■ **Work to be completed**:
Return the lines below in which the string "menu" occurs.

[Collected data entries]

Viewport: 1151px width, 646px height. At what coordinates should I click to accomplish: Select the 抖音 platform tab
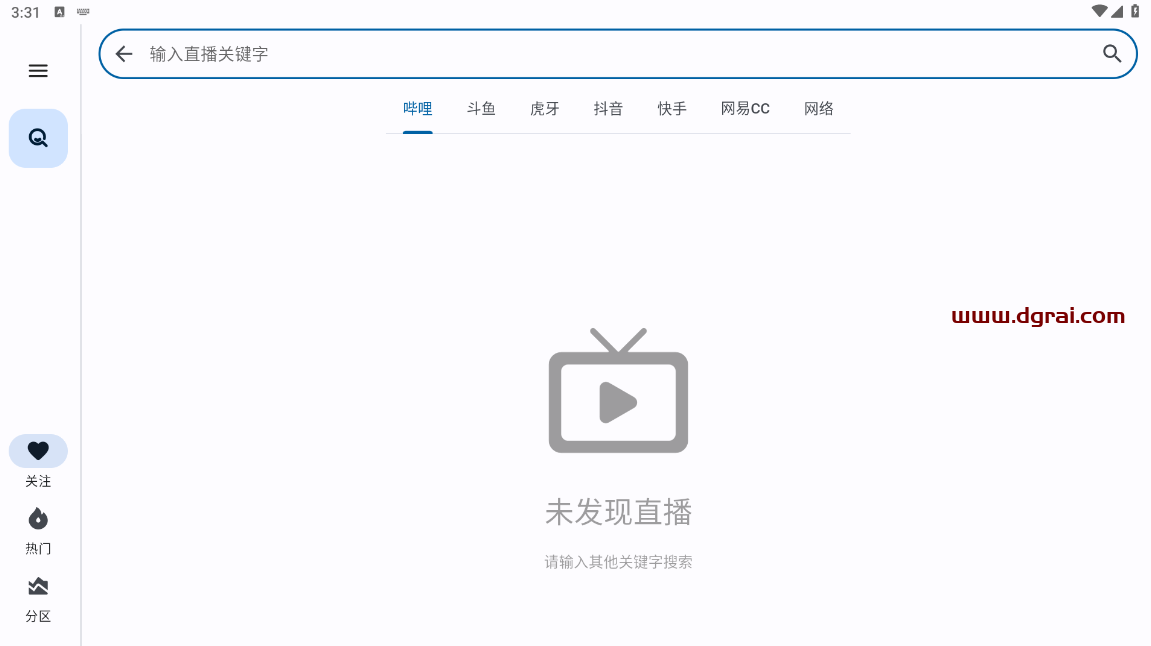coord(608,109)
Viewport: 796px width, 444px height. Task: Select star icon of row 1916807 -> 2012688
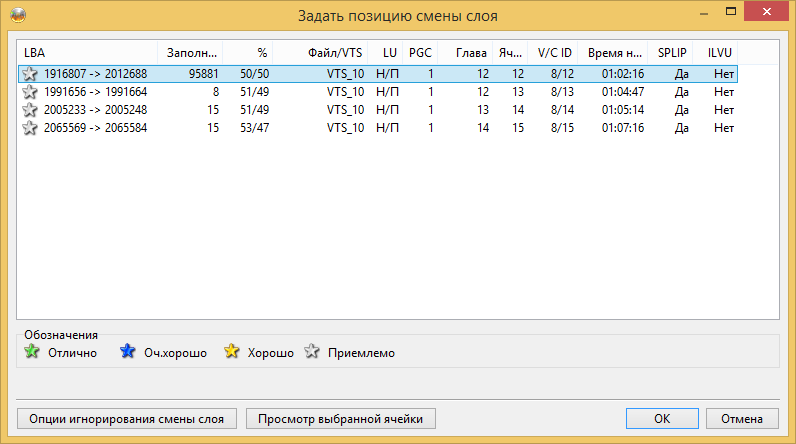coord(30,74)
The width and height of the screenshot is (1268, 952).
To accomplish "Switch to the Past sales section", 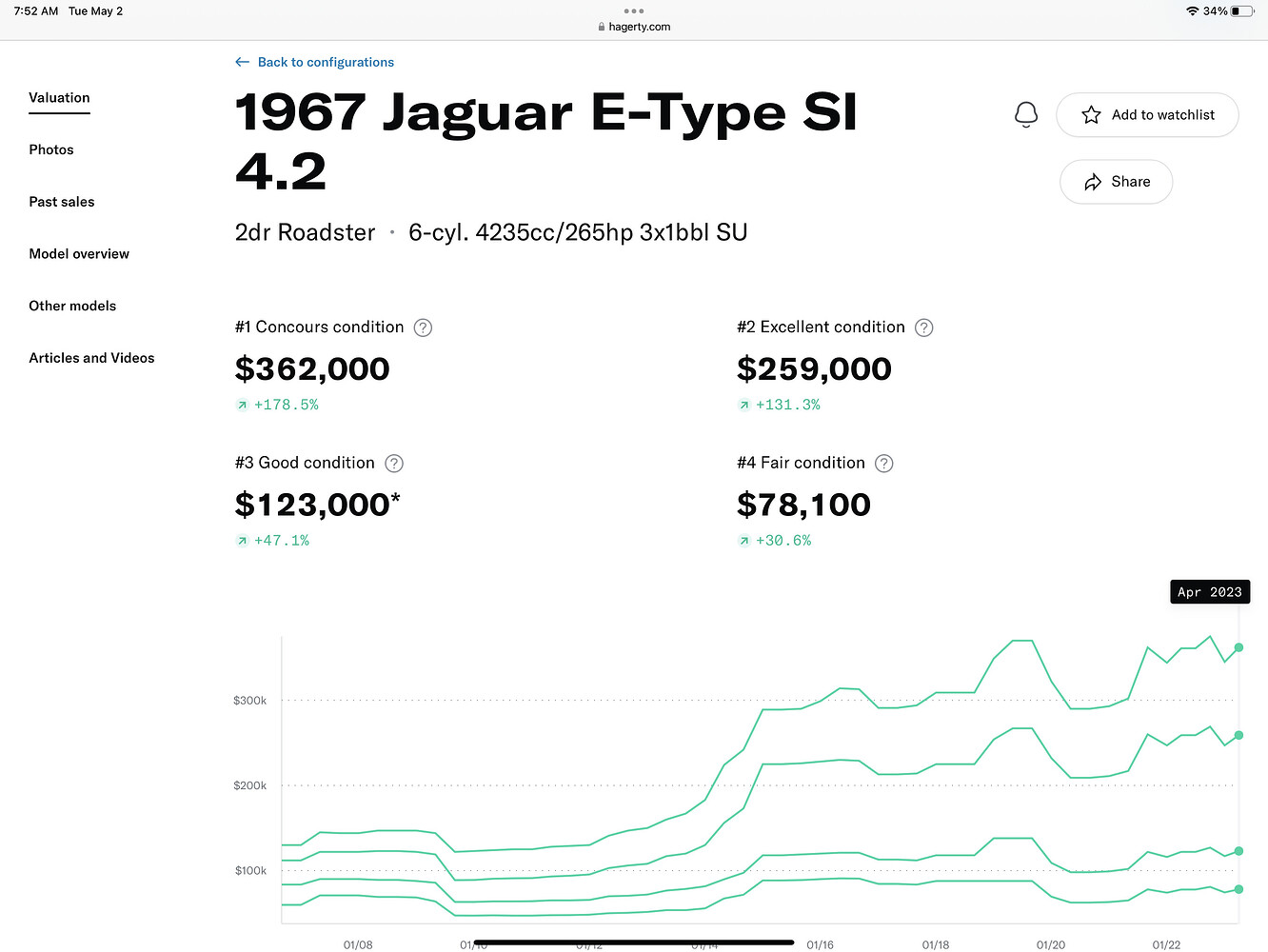I will 62,201.
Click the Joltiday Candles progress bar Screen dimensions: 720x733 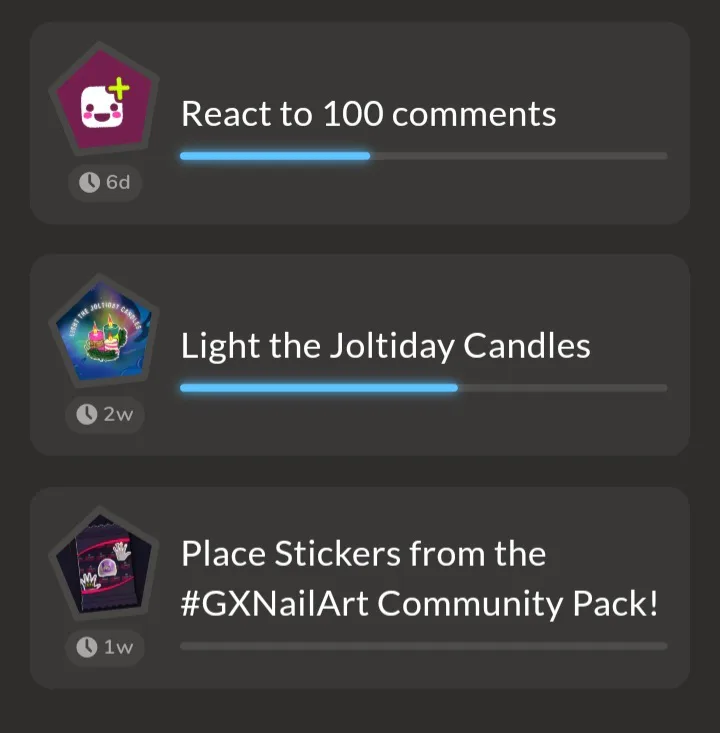pyautogui.click(x=424, y=388)
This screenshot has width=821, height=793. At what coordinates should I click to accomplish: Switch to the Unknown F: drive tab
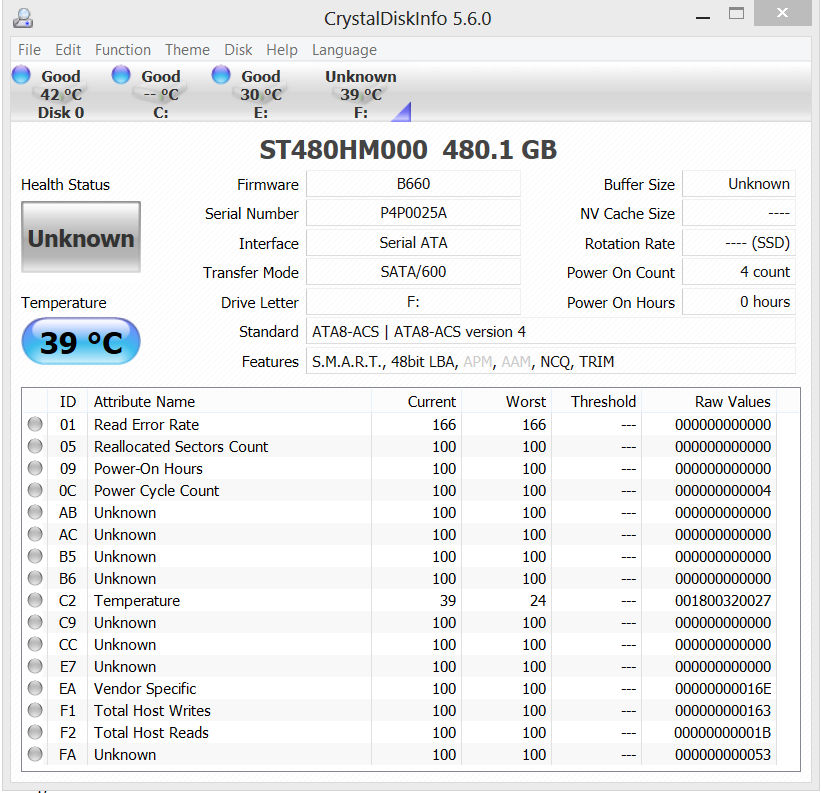click(x=360, y=94)
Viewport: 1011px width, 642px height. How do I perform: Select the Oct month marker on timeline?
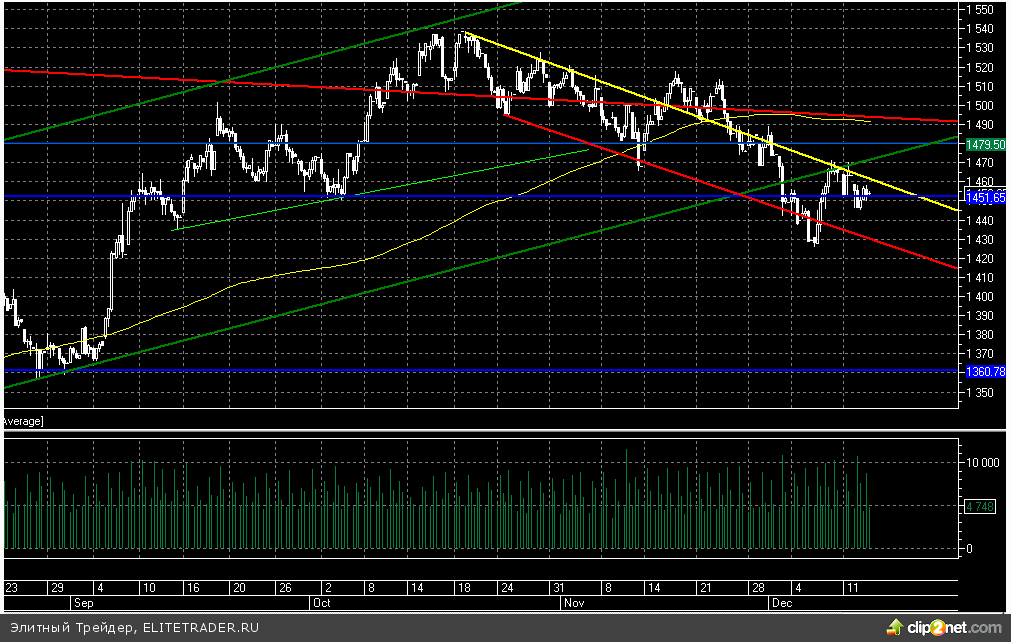coord(321,603)
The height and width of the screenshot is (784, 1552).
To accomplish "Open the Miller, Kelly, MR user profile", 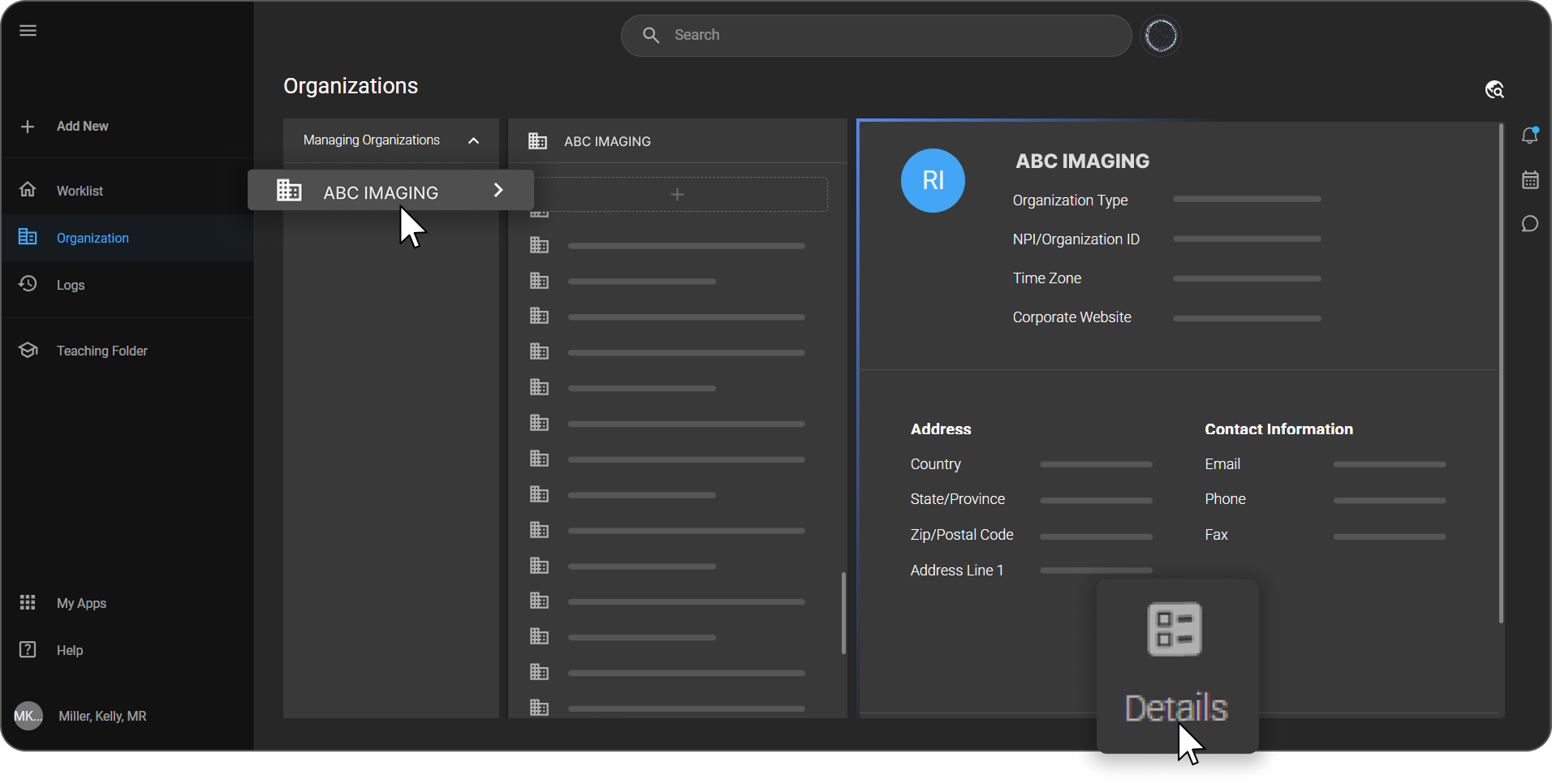I will (102, 716).
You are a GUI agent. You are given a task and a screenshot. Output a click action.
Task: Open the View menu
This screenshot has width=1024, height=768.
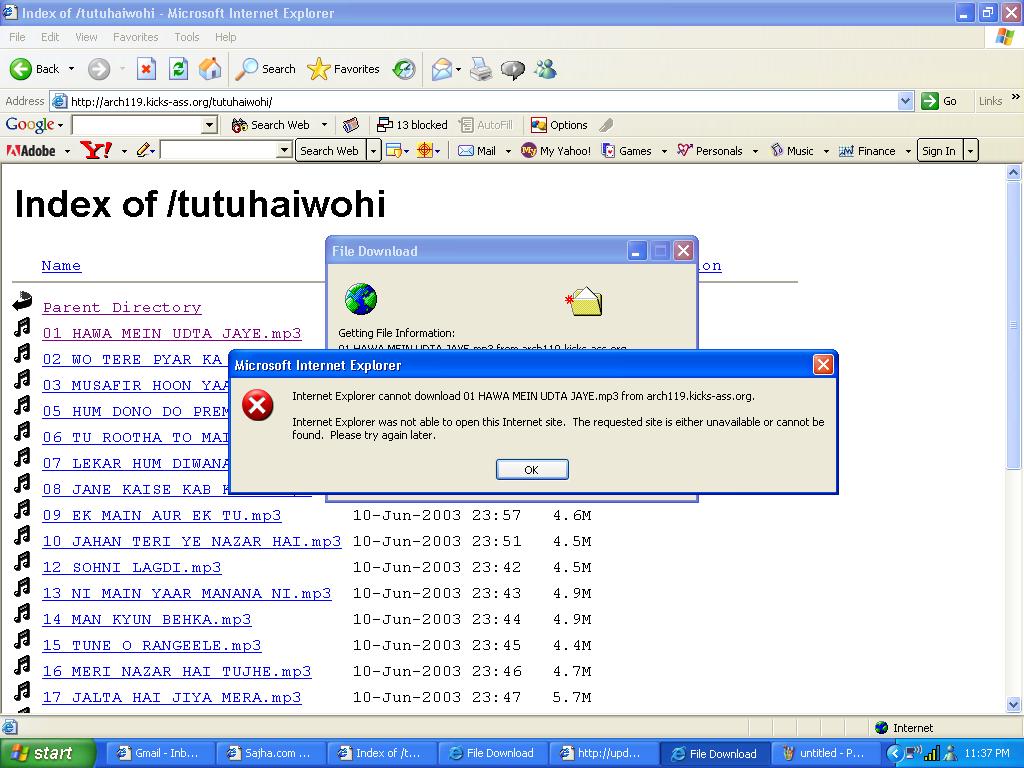coord(87,37)
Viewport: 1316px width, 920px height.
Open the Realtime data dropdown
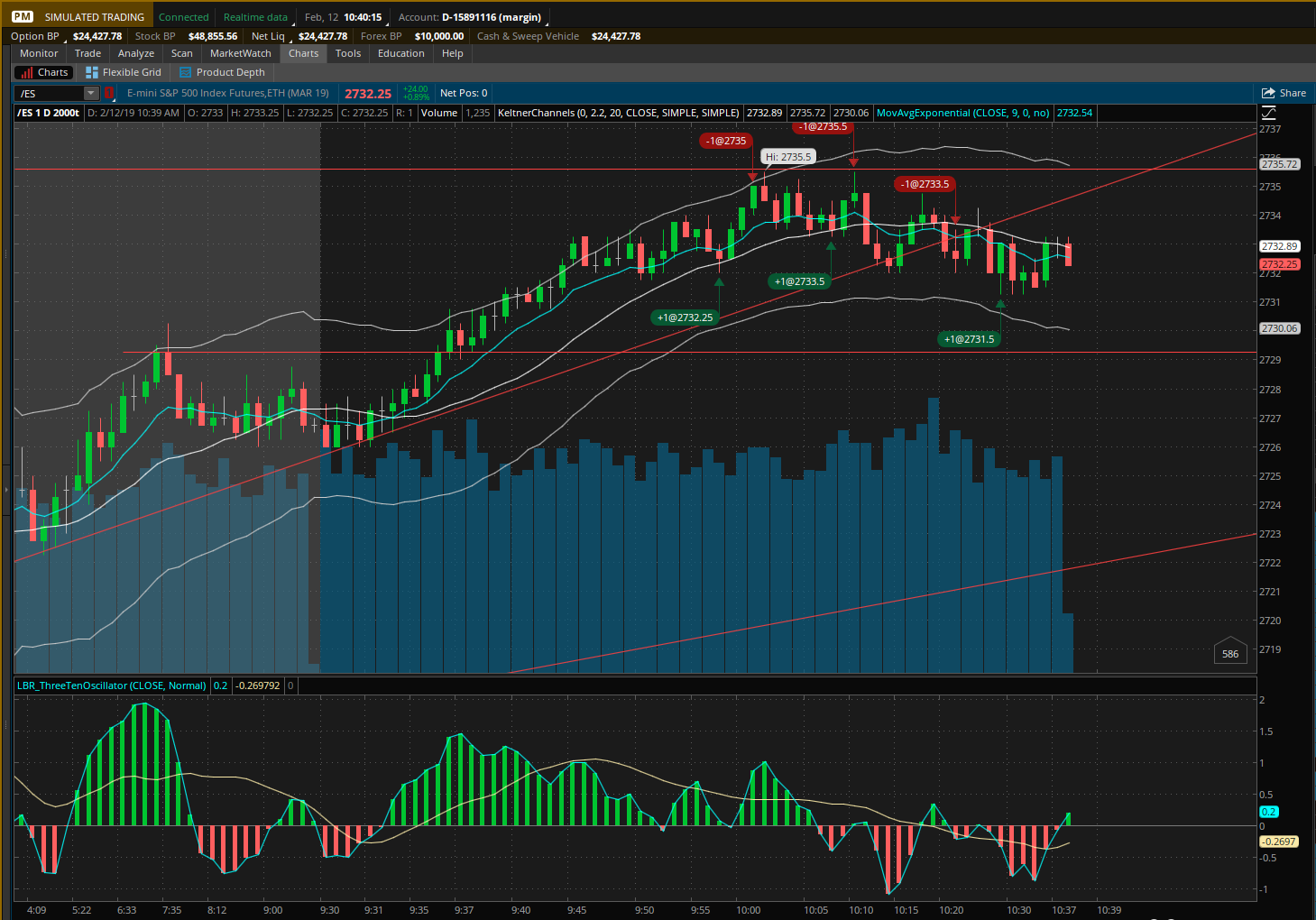[x=255, y=17]
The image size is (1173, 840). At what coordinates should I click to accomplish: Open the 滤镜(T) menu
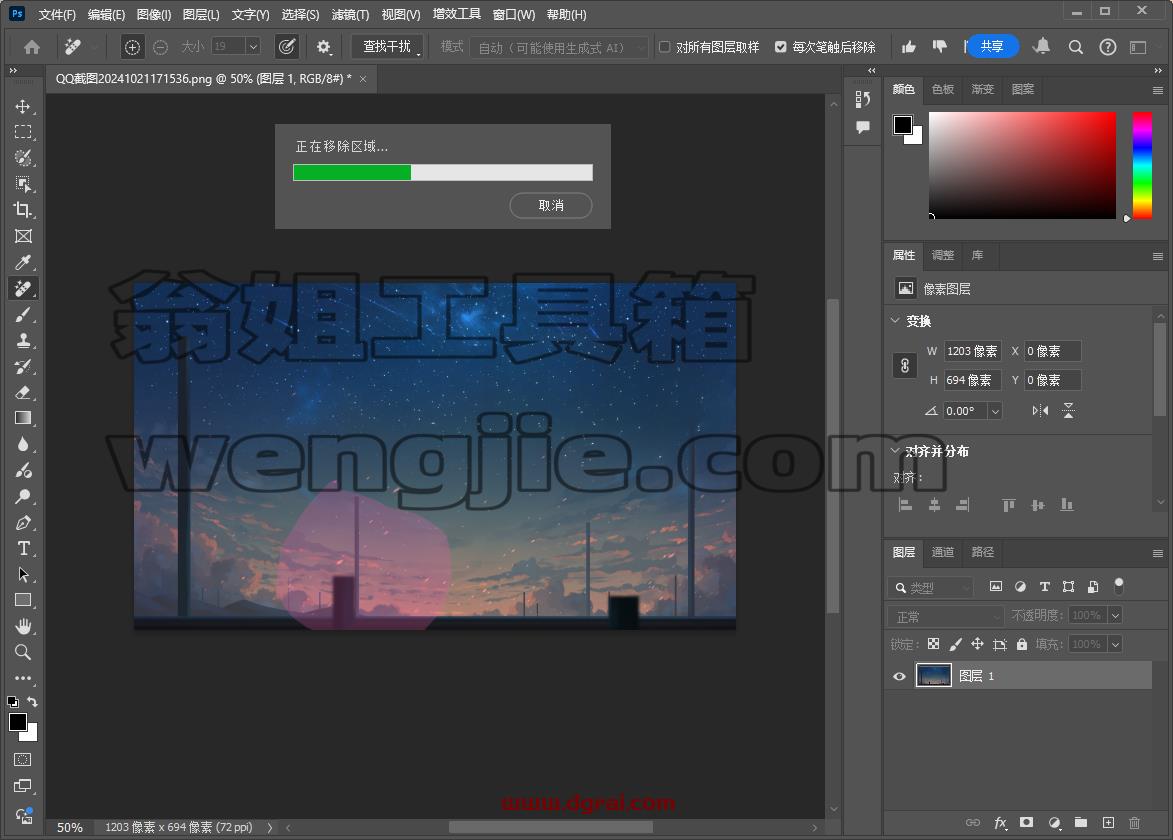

■ **Task solution**:
Task: Open the View menu
The image size is (1173, 840). At what coordinates should I click to accomplish: Open the 滤镜(T) menu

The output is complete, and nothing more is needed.